> _Available records_
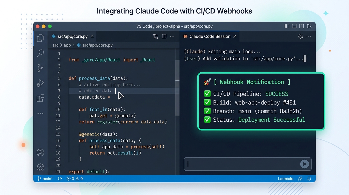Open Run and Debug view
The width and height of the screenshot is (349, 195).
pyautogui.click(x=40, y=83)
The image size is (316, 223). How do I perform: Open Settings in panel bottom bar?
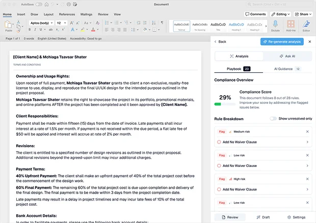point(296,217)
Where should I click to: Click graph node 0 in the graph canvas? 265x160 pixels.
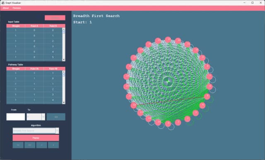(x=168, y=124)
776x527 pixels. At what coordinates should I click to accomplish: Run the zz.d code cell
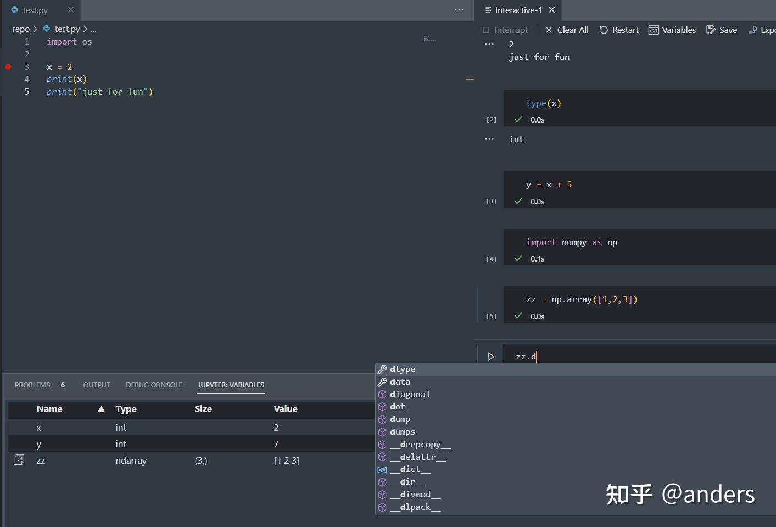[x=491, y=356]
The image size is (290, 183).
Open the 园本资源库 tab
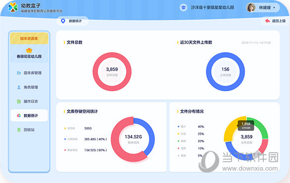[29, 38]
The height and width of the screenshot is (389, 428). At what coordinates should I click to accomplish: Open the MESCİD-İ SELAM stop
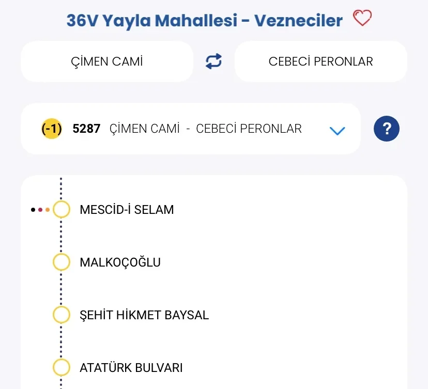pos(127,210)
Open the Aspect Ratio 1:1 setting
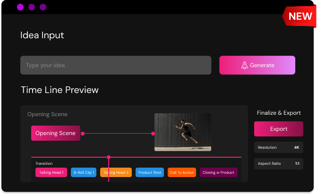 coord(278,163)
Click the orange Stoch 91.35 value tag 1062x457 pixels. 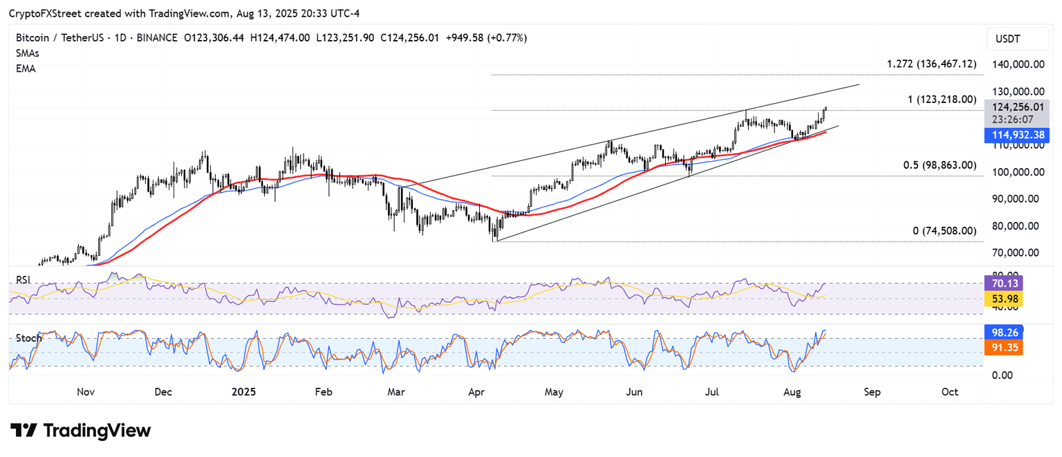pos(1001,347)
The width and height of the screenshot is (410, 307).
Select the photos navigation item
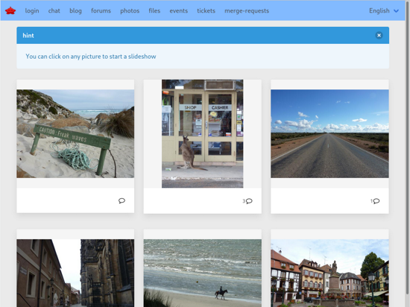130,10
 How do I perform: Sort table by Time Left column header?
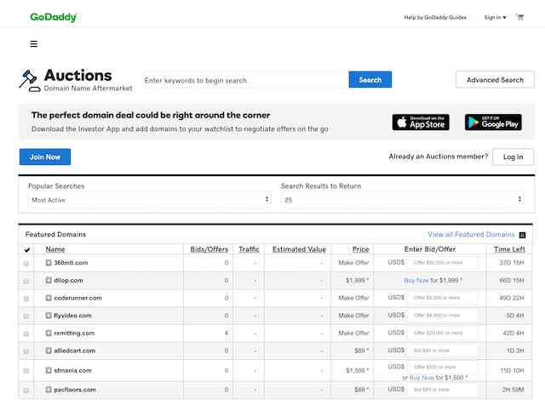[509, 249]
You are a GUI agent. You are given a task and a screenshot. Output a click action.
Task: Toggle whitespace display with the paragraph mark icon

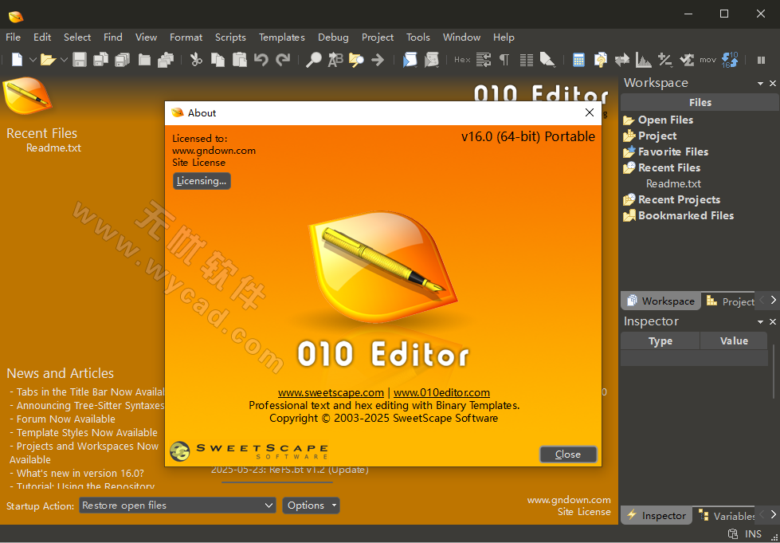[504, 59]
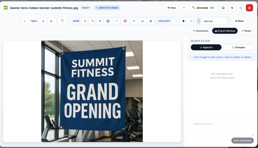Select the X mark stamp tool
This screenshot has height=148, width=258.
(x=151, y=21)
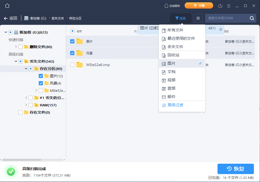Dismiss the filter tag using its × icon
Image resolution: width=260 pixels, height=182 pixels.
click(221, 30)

> _Exercise details_
Copy out, unchanged, the span of lines beginning with the one that includes "Select the photos navigation item" and running through the final line of the material above. Leave the pictures out.

> _Solution to the exercise_
Select the photos navigation item
130,10
 How do I perform: Sort table by Time Left column header?
[509, 249]
You are a GUI agent. You are given a task and a screenshot. Output a click action.
Task: Toggle whitespace display with the paragraph mark icon

[504, 59]
Select the X mark stamp tool
This screenshot has height=148, width=258.
(x=151, y=21)
Dismiss the filter tag using its × icon
Image resolution: width=260 pixels, height=182 pixels.
click(221, 30)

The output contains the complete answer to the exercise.